Шрифт:
Интервал:
Закладка:
– С бабулькой расплатись за месяц вперёд, сказала Марго, собираясь уходить. – И не обижай её. С ней надо дружить. Если попросит помочь – помоги.
– Ладно, не кипишуй.
– Пока лежим на дне. Надыбаю другие хаты – маякну. Всё, пока.
Маргарита вышла на улицу, огляделась и направилась к остановке. Она должна была успеть в театр вовремя. Сегодня она подменяла вахтёршу на служебном входе. Уж больно хотелось Терёхиной посмотреть в лицо Седову.
Алексей в этот день опоздал. Он был явно с большого перепоя. Серое опухшее лицо, бесцветные пустые глаза. Шляпа с большими полями, надвинутая на глаза, не смогла скрыть «печальный» образ заслуженного артиста.
– Алексей Михайлович, – охнула Маргарита, – вы случайно не заболели? У меня тут в термосе шиповник заварен, выпьете?
Слово «выпьете» было лишним. Седов раздул ноздри и закричал:
– Какое тебе дело? Сама пей свой шиповник! Ты вообще кто, чтобы со мной разговаривать?
– Ой! – Маргарита прикинулась овечкой, – Простите, Алексей Михайлович, простите. И правда, куда я лезу со своим рылом?
Седов приподнял шляпу и внимательно посмотрел на женщину. В глазах её он увидел раскаяние, но уже через мгновение в глазах Терёхиной мелькнул дьявольский блеск. Седов отшатнулся и опёрся рукой о стену.
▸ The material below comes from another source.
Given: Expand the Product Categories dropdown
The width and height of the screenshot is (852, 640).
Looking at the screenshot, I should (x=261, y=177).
– Что с вами, Алексей Михайлович, – с участием спросила Рита. – Вам нужна помощь?
– Нет! Нет! – испуганно прошептал артист и, опираясь на стену, пошёл дальше.
Свернув за угол, он вдруг наткнулся на Пожарскую. Люба стояла настолько близко, что попала в поле жуткого «амбре», исходившего от Седова. Она брезгливо сморщила нос и закрыла лицо рукой. Эта явно не прикрытая отрицательная реакция, взбесила Алексея.
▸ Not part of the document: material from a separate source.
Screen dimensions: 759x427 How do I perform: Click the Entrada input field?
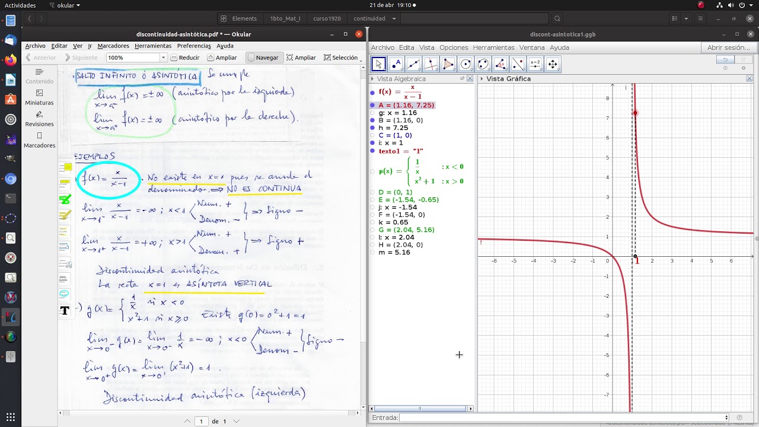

– Чего ты морду воротишь, – сказал он тихо и оглянулся. Боялся, что кто-либо услышит его грубость. – Хочешь сказать овечка, что никогда не просыпалась утром рядом с пьяным мужиком. Ха!
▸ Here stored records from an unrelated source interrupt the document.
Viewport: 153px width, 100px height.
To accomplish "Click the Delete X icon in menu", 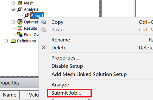I will coord(44,48).
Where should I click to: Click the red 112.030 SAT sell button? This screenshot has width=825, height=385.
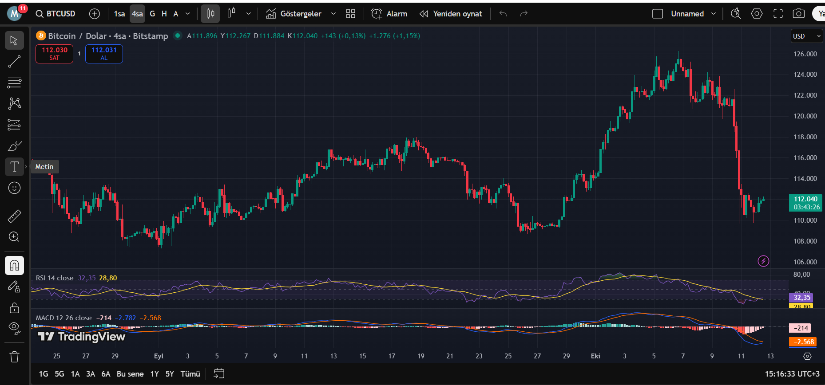tap(54, 54)
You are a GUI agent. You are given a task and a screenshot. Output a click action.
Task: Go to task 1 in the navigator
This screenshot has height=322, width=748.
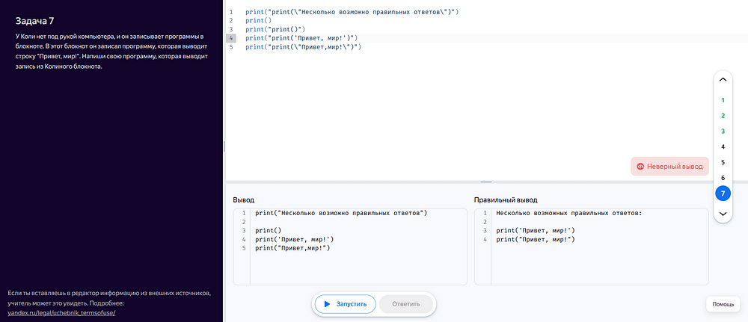point(723,100)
Люба не знала, что ответить грубияну. Ей стало обидно. Она машинально влепила Седову хлёсткую пощёчину и, не сказав более ни слова, пошла дальше. Седов не стал останавливать Пожарскую. Он взялся рукой за покрасневшую щёку и прошептал, скорее сам себе, чем обидчице:
– Погоди, погоди, сучка. Не жить тебе здесь. Сгною.
Быстро двигаясь по коридору, Люба заметила на вахте у служебного входа Маргариту. Она решила подойти к ней и рассказать о случившемся только что, но Терёхина показала знаком, что не надо общаться сейчас и что она зайдёт к Любе в гримёрку позже. Пожарская кивнула и удалилась.
1973 год. 9 сентября. 20:57
– Ты даже двух недель у меня не пожила, – голос Василия стал глухим. Он смотрел в глаза жене и видел, что решение она уже приняла.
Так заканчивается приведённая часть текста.